Die zivilgesellschaftliche Teilhabe an politischen Prozessen ist wesentlicher Bestandteil einer funktionierenden Demokratie. pbi möchte daher verschiedenen Zielgruppen die Möglichkeiten und Herausforderungen zivilgesellschaftlichen Engagements verständlicher machen sowie alternative Konfliktlösungsansätze aufzeigen. Die Angebote zielen darauf ab die Fähigkeit zu schulen, sich kritisch mit Sachverhalten auseinanderzusetzen, sowie mögliche Wege des Aktivwerdens aufzuzeigen.
 

Das Planspiel „Civil Powker“ (ab 15 Jahre)

Beim Planspiel „Civil Powker“ schlüpfen die Teilnehmer_innen in individuelle Rollen aus Wirtschaft, Politik und Zivilgesellschaft und setzen sich mit einem internationalen Konflikt auseinander. Welche Möglichkeiten hat jede Gruppe, um auf den Konflikt zu reagieren? Welche Formen gibt es gerade auch für die Zivilgesellschaft, sich einzusetzen?
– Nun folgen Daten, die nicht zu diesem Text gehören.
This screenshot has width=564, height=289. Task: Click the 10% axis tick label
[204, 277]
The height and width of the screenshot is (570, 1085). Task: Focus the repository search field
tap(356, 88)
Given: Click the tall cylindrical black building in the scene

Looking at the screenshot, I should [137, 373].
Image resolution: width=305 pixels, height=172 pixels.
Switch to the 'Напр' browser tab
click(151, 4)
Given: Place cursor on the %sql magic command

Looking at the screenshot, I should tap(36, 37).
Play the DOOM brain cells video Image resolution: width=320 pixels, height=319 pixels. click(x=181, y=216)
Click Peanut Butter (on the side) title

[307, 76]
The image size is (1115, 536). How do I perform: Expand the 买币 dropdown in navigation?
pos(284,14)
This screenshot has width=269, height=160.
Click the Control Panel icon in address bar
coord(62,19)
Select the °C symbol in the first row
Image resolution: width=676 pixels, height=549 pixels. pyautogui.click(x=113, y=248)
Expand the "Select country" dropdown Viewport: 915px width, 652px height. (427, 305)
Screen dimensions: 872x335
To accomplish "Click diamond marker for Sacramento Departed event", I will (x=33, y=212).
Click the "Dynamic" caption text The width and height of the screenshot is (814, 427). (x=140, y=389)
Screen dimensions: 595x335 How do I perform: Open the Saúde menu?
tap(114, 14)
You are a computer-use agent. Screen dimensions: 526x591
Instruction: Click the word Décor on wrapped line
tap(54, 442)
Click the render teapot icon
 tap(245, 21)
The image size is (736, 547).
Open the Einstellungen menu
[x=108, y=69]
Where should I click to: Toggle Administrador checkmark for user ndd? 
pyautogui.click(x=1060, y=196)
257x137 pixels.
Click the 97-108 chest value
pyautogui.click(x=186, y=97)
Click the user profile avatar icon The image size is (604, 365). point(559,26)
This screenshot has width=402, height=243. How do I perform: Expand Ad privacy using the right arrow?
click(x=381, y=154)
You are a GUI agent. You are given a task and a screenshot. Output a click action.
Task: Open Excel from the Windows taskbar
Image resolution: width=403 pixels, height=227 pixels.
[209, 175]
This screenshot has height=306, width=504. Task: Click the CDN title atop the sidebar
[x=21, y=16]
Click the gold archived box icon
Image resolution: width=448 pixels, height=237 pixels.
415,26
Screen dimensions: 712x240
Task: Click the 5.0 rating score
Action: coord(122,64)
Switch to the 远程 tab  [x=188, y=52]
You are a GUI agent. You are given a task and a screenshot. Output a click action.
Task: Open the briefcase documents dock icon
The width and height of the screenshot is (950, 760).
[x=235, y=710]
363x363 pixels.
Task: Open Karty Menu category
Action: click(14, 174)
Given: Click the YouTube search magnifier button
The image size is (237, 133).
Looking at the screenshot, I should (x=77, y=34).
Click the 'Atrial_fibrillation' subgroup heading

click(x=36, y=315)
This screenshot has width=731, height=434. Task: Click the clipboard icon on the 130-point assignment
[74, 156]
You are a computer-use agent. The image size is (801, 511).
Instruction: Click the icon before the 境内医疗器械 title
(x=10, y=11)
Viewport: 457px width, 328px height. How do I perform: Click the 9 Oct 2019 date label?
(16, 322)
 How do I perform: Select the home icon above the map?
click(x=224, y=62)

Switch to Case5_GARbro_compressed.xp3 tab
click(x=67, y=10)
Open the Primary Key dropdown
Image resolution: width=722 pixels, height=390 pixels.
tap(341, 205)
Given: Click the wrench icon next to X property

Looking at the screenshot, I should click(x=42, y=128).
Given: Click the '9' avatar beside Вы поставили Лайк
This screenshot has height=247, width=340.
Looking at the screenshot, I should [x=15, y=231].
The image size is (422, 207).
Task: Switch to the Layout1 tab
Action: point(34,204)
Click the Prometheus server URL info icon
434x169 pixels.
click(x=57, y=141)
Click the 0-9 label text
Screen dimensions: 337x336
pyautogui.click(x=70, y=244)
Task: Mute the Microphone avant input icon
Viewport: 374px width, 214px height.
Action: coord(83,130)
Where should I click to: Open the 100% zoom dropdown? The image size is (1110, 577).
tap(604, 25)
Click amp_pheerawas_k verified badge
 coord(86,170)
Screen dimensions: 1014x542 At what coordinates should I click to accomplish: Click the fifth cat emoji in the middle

Was würde zu einer Verschärfung, was zu einer Deeskalation des Konfliktes beitragen?

In zwei verschiedenen Phasen beschäftigen sich die Spieler mit ihren Rollen, und deren Werten und Interessen. Außerdem müssen sie innerhalb ihrer eigenen Gruppe und mit den anderen Akteursgruppen verhandeln und sich darauf einigen, wie sie auf den Konfliktreagieren werden.

Das Spiel vermittelt ein Basiswissen über die existierenden Möglichkeiten, die politische, wirtschaftliche und besonders zivilgesellschaftliche Akteure in Deutschland haben, um Einfluss auf einen internationalen Konflikt zu nehmen und macht diese erfahrbar.

Außerdem konfrontiert es die Teilnehmer_innen mit verschiedenen Hürden, der Notwendigkeit von Verhandlungen, aber auch der Gefahr des reinen „Pokerns“ um Macht und Einfluss. Der Verlauf des Spiels und die vorgegebenen Handlungsoptionen werden in der Gruppe reflektiert.
 

Workshop / Projekttag „Basisdemokratische Entscheidungen, Konsens“ (ab 12 Jahre)

„Lasst uns abstimmen – das ist doch demokratisch!“ — viele Menschen setzen Demokratie verkürzt mit Wahlen und Mehrheitsentscheid gleich. Die repräsentative Demokratie mit gewählten Volksvertreter_innen im Parlament ist jedoch nur eine indirekte Form der Herrschaftsausübung durch das Volk. Eine weitere Form sind basisdemokratische Verfahren der Entscheidungsfindung, beruhend auf dem Konsensprinzip. Damit sollen gleichermaßen alle Beteiligten in den Entscheidungsfindungsprozess mit einbezogen werden. Wie jedoch funktionieren solche Konsensverfahren und auf welchen Prinzipien beruhen sie? Was sind die Möglichkeiten und Grenzen dieser Methode und wo kann sie sinnvoll eingesetzt werden? Im Workshop lässt sich je nach Fokus und Altersstufe mit verschiedenen Übungen oder Rollenspielen arbeiten. Besonders geeignet ist das Angebot für die Fächer Religion, Ethik und Politik.